Among the cytokines involved in defensive mechanisms against Mycobacterium tuberculosis infection, special attention has been given to interferon-gamma (IFN-γ); a local synthesis of this cytokine as well as IL-2 (type 1 cytokines) at the site of disease in patients with tuberculous pleuritis has been demonstrated. Moreover, high levels of IgG autoantibodies against IFN-γ have been shown in several clinical situations. It has been suggested that these antibodies could serve to limit the intensity or duration of the immune response or be able to interfere with the pathophysiological effects of IFN-γ.

To investigate the potential role of anti-IFN-γ antibodies in the course of M. tuberculosis infection.

Investigation of the presence of these antibodies in sera from healthy and ill subjects infected with M. tuberculosis in relation to the extent of the disease and the presence of IFN-γ in sera by enzyme-linked-immunosorbent assay (ELISA). In order to investigate the presence of these antibodies at the site of infection we included 12 pleural fluids from tuberculosis patients and 9 pleural fluids from other origins.
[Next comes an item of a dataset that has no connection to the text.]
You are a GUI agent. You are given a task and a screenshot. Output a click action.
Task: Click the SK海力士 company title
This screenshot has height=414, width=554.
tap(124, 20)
In the course of M. tuberculosis infection the production of anti-IFN-γ IgG antibodies is induced, being particularly higher in healthy skin test converters. Among tuberculosis patients, the presence of anti-IFN-γ autoantibodies is significantly associated with detectable levels of the cytokine in sera. Levels of anti-IFN-γ antibodies in moderately advanced and far advanced tuberculosis patients are significantly greater than in healthy individuals. These antibodies increase at the site of infection.

Anti-IFN-γ antibodies must be considered as a new element in the immune response to M. tuberculosis. It would be of great interest to investigate this point especially at the site of infection.